Ялла Бо умостился во главе Стола, согнал какого-то близлежащего бородача — иди руки мой! — и призвал к себе Ила.
— Рядом, — ласково сказал он, похлопав по бархатному сиденью стула.
Ил сел. Пиит встал, одобрительно оглядел Стол, груды блюд — вот это да, я те дам! — вгляделся в угодливые морды — да я об них облокотился слева! — предвкушающе потер руки и молвил:
— Ну-с, вус у нас тут на выданье? Заливная порося, молодая, глядь, шалунья? Соблюдено… Истинно таинство, хрюстианство. Большой Суббот… Грядет, в ус не дуя…
Он осенил себя гексаэдром — по-нашему, шешто́м — и ритуально постучал вилкой по чаше, старинно провожая пост — хрустальный звон, куранты бьют, заехать по карете! — и молвил в такт:
— Хлеб-мед, народ, за выход в Город! Унынье — вон! Успехов в Песахе! Хрен оставьте, поросенка отрежьте! Разговляйсь! Чтоб не отличать умана от маррана!
Все загомонили облегченно, зашевелились, потянулись к пище, вытягивая шеи, дергая кадыком. Облизывали пересохшие губы, жаждуще подставляли звучавшие чаши под вино: «Благословен насадивший виноград!» Свечи торжественно зажгли. Кто-то уже хлеб поджаривал в их пламени, держа на вилке, поворачивая осторожно, возя «лагерные греночки» — благословляя ту путину по ледяной пустыне — «Мы бежали с Тобою, опасаясь погони» — утекли из галута в Лаг! Щепотью в воздухе шешт рисовали. Зачали произносить слова над едой, рассказывать друг дружке вычитанное про Изход (шестьсот тыщ раз слышали, а интересно), споря и соглашаясь, задавая вопросы — так принято. Риторика, глядь:
— Интересно, на сколько рыл сервировали?
— А что, рав Варрава, как вы считаете?
— Как я считаю? Да в столбик, рав Урия…
— Закусишь этак в полной мере да с просвещенным человеком покалякаешь, оно и того, нагорно…
— Нет уж, деды в Изход так не жрали! А шли и шли в одну дуду — завершать этногенез…
— Все-таки Лазарь несколько опрометчиво изрек: «Землю есть буду!» И потом, что это за хаотическое движение в палящий зной — я пытался строить кривую, изотерму… Точки невнятно тащат тачку…
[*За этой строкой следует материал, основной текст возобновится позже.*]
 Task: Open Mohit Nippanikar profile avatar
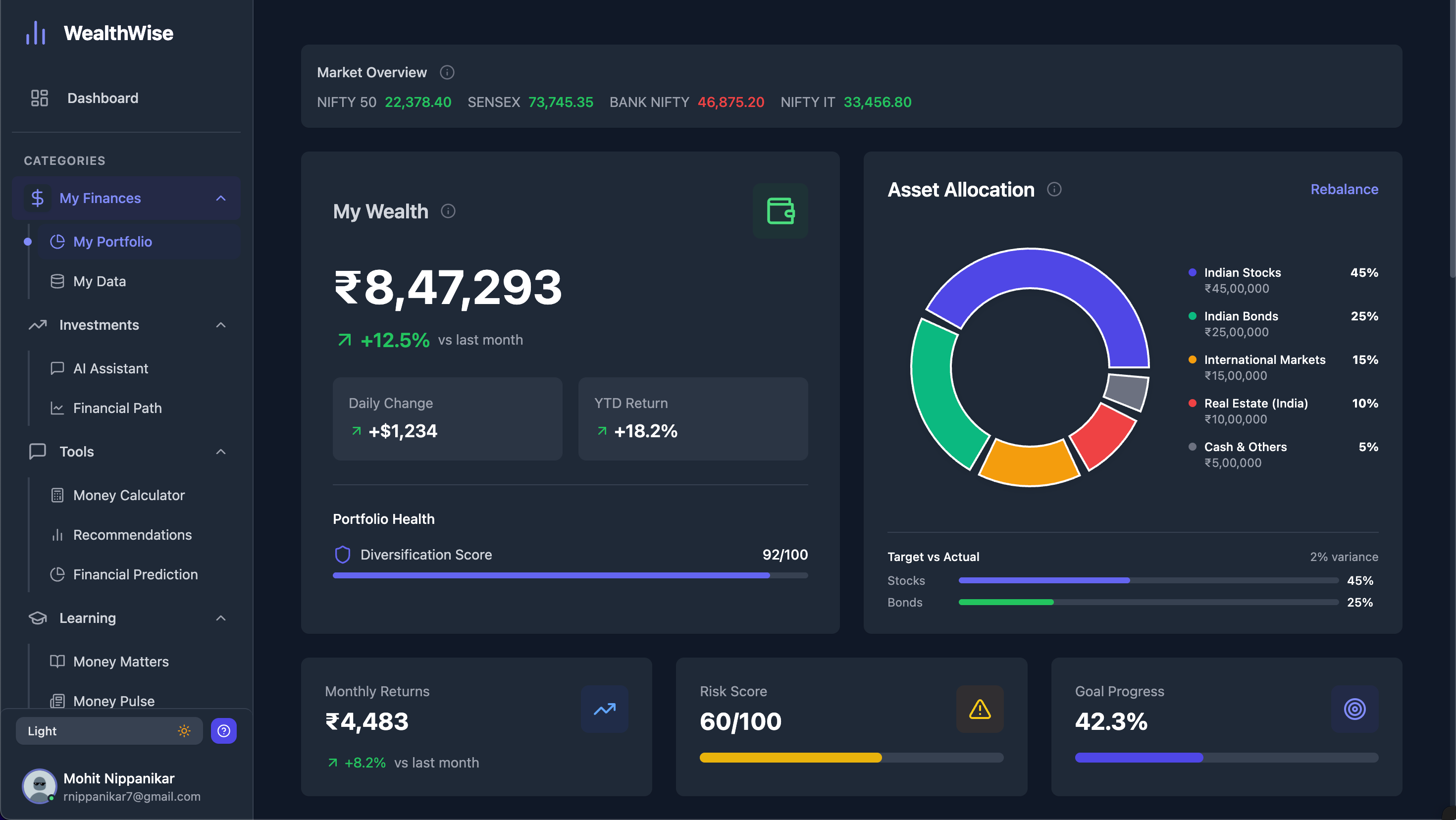coord(39,785)
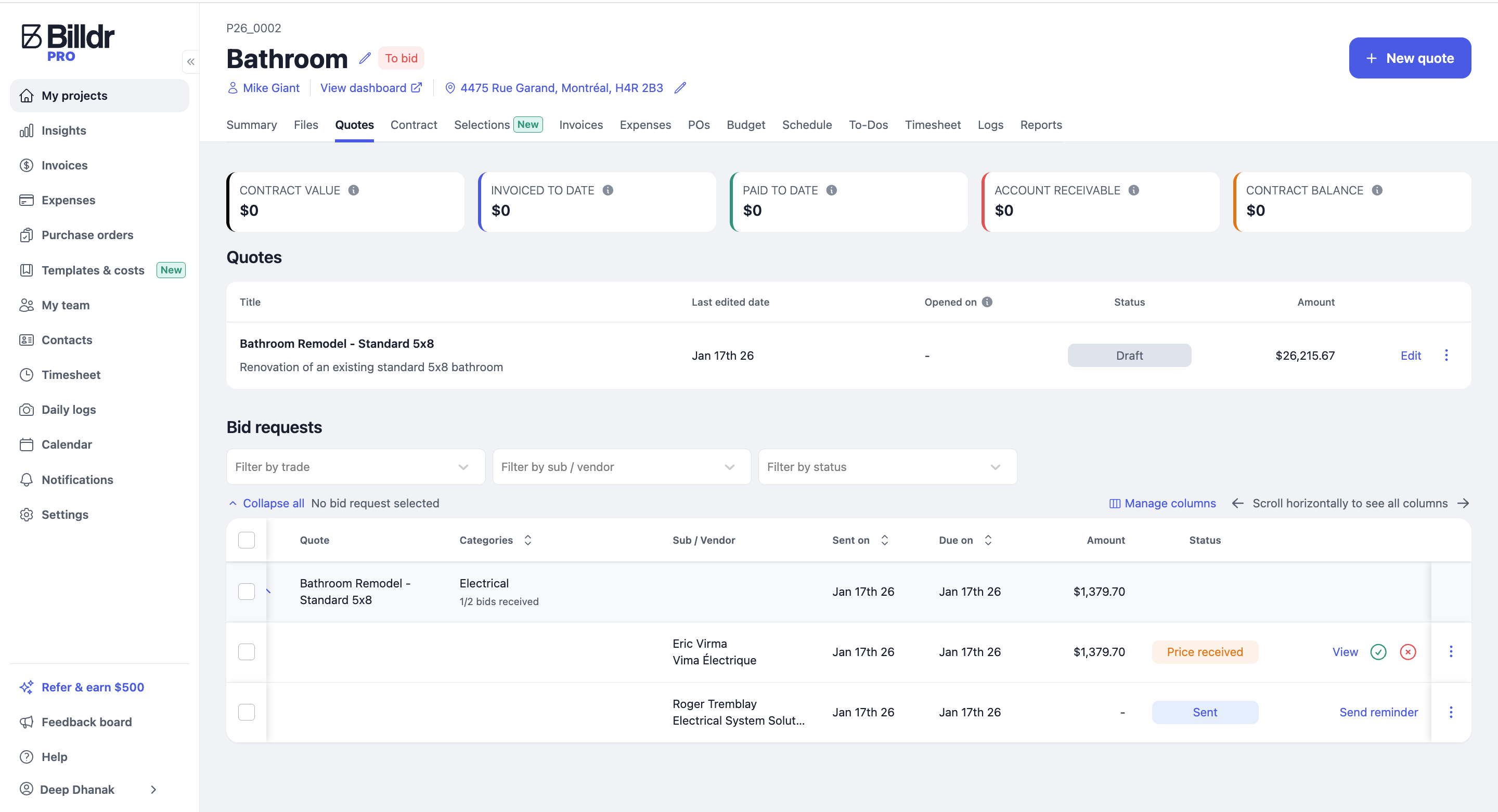The image size is (1498, 812).
Task: Open three-dot menu for the draft quote
Action: pos(1445,355)
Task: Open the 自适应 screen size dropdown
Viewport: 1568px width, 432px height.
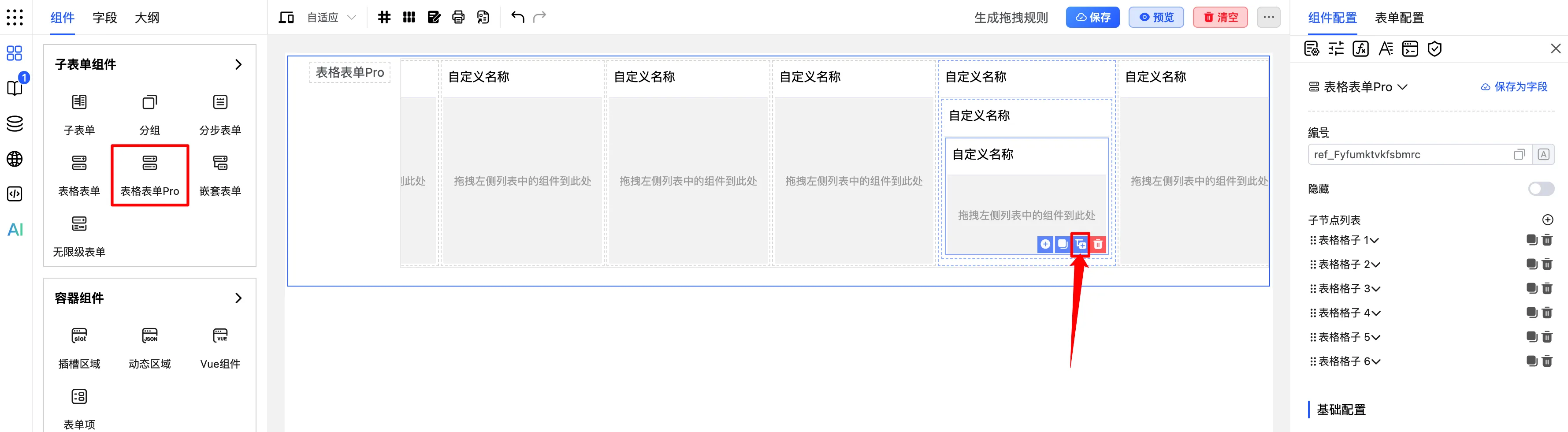Action: [x=329, y=18]
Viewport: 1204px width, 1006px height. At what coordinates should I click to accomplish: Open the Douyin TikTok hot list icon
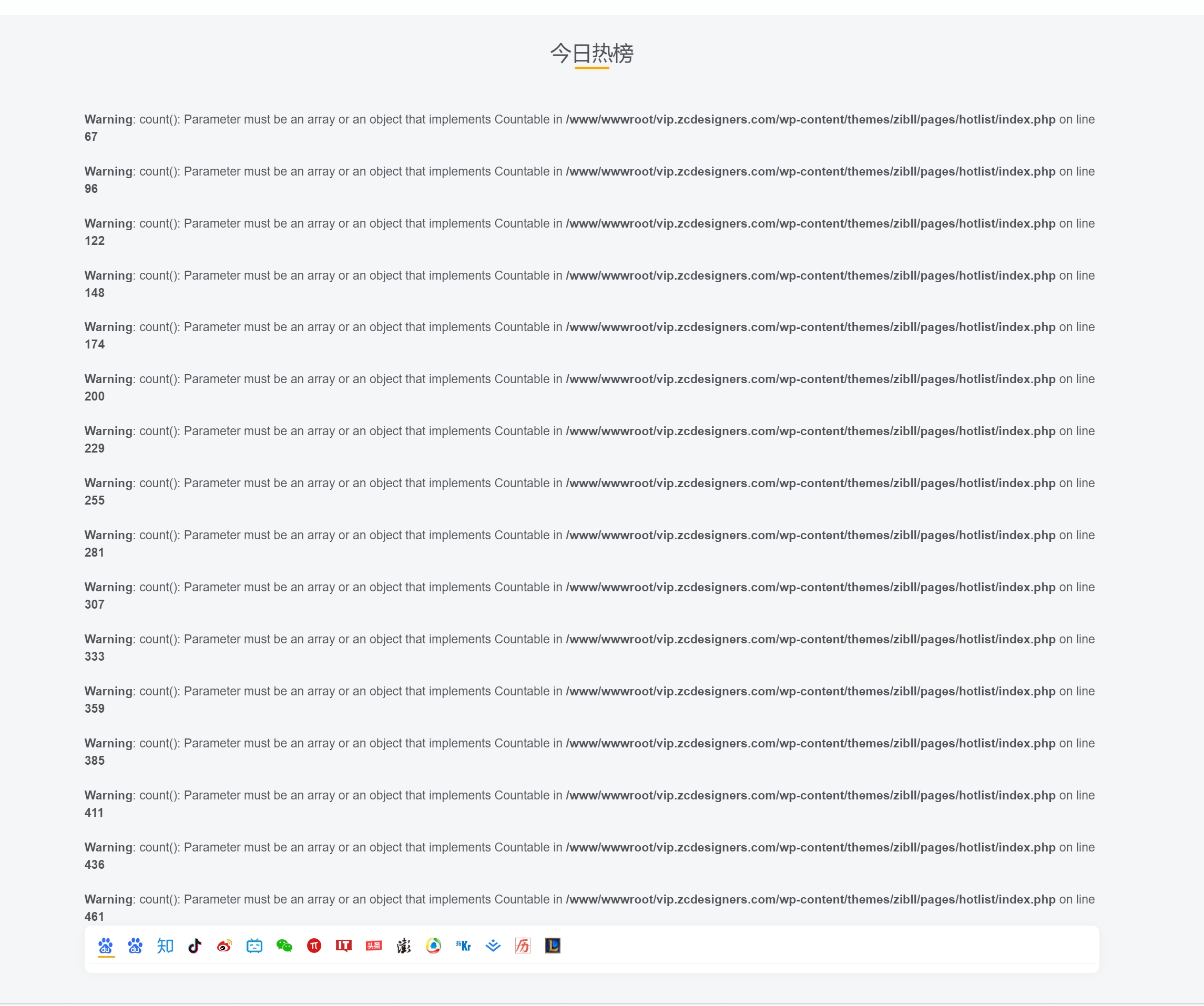[195, 945]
— Шин-син-гулярность! А Изход — попросту разбегание…
— Но сложно недорогами ходим… С минхи на минху — Яхве даст наводку!
— Со светлым праздничком Лазарева Воскресенья!
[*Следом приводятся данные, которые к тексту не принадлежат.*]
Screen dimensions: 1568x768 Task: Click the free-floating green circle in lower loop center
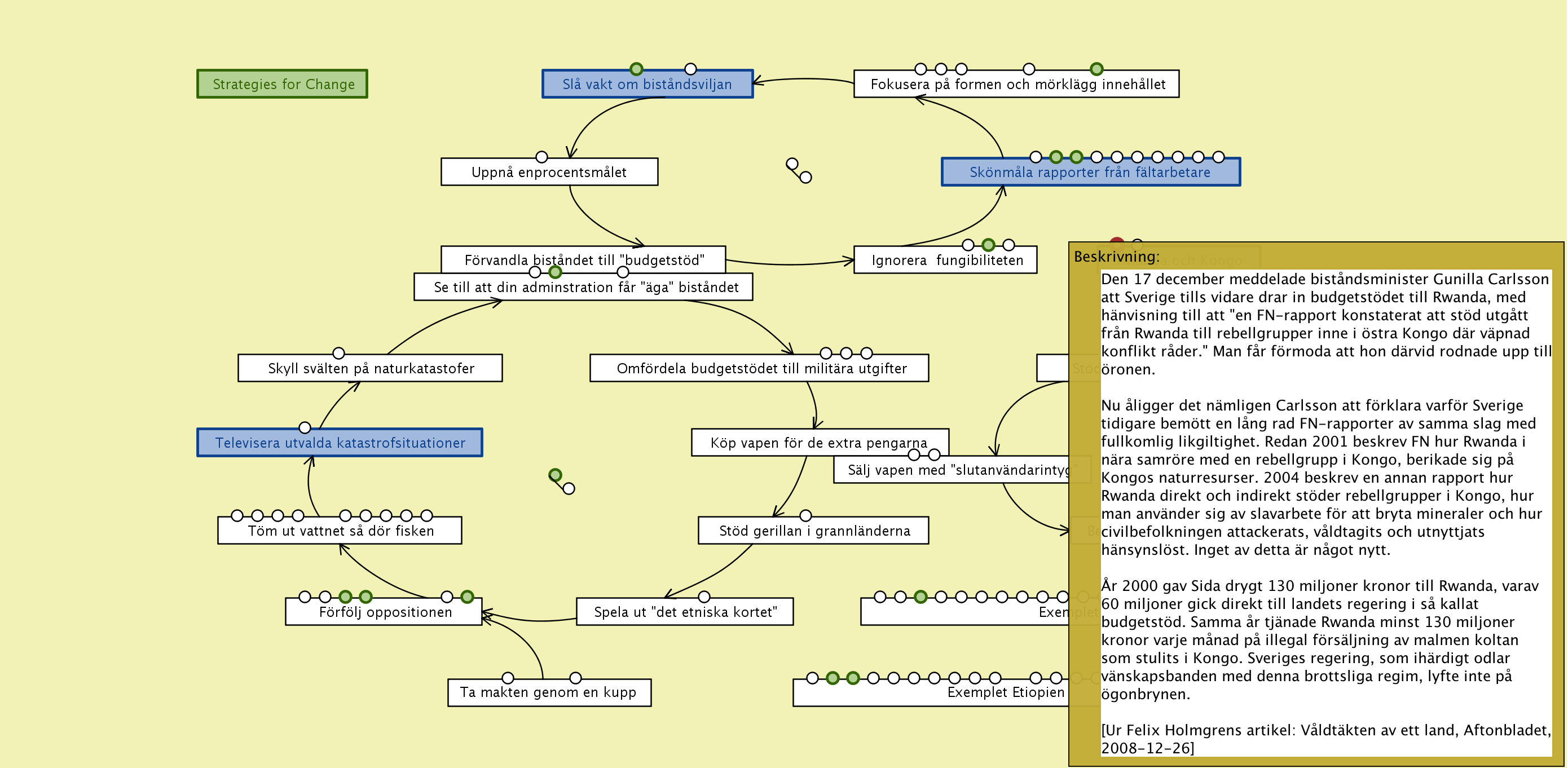click(554, 475)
Кушали по традиции стремительно, жадно, энергично — имитируя сочельник Изхода, лихорадостные сборы в дорогу — с поспешностью жрали жар-картошку с жар-птицей, откромсывая от индюка кусищи пищи (только мертвый парх не любит быстрой еды!) — без раззявленно-ленивой беззубой колымосковской развальцы-коллапса: «ложечку за Богородицу», «стопочку за Чудотворца». Тут давай успевай глотай — стопкой лепешки укладывали, густо икрой смазывали, чтоб не першило — Масленичная гора! — да в рот расторопно отправляли, поминая: «Рубали, было, мы в земле Егупецкой…» Книжно говоря, в желудках, выражась по-аразски, всходили солнца. Мацу, белую пресню, при сем салфеткой прикрывали из жалости — она из ед главнее всех, так чтоб не видела, как при ней пожирают иное, не хрустела пальцами души.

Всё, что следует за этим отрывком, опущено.